**How to complete this task**.
Take each line of the records below that contains the string "agent" and copy it.

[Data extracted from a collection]
== Segment start ==
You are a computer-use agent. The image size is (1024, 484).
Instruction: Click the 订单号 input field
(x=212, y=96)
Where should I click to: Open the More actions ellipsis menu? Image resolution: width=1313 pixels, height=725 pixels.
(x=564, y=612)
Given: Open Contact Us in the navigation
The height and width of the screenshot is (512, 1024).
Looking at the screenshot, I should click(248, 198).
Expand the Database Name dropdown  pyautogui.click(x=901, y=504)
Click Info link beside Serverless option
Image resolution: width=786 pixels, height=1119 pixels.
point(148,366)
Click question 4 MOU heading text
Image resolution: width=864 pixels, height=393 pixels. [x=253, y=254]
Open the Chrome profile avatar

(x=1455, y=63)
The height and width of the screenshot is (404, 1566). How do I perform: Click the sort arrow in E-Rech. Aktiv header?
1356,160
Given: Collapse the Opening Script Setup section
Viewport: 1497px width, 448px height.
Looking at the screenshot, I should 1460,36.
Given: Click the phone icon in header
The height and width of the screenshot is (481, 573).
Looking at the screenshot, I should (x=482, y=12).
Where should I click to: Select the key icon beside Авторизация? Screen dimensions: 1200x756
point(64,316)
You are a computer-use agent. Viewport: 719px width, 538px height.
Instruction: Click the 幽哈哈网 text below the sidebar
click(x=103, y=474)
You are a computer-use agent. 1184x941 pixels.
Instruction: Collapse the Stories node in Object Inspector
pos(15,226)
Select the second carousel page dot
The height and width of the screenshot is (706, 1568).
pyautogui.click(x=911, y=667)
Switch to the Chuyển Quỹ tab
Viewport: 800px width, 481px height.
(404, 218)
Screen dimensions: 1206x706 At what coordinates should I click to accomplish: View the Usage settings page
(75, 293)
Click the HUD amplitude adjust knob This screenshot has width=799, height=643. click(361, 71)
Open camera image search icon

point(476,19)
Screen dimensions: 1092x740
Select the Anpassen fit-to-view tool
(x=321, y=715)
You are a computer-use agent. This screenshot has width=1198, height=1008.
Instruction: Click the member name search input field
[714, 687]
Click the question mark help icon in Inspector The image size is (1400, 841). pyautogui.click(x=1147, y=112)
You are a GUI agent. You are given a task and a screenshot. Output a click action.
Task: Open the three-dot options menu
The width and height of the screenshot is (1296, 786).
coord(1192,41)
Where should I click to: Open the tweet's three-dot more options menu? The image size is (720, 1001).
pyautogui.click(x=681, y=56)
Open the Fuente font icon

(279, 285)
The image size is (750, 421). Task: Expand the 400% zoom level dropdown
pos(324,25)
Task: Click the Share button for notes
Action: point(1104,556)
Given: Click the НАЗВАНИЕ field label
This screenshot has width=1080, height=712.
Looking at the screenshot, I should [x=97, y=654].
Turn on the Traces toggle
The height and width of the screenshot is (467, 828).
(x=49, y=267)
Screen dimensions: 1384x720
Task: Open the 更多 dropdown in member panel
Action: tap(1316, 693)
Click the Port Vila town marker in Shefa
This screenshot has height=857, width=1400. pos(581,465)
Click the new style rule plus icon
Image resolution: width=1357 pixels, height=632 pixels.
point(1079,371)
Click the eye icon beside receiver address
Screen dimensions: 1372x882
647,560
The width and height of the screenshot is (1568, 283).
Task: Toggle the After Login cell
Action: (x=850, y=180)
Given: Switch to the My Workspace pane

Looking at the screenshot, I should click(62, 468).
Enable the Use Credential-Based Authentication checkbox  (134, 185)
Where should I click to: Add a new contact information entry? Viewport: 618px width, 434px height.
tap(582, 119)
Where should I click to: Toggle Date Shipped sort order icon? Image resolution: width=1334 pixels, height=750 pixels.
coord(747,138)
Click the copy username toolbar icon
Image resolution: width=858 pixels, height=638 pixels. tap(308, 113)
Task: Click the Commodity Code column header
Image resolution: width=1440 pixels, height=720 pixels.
== Segment end ==
**Response**.
You are a computer-use agent. The image size is (1024, 484).
You are a computer-use agent. Viewport: 719px width, 538px height.
You are a computer-use agent. 1184x941 pixels.
You are a computer-use agent. This screenshot has width=1198, height=1008.
You are a GUI agent. You are given a task and a screenshot. Output a click action.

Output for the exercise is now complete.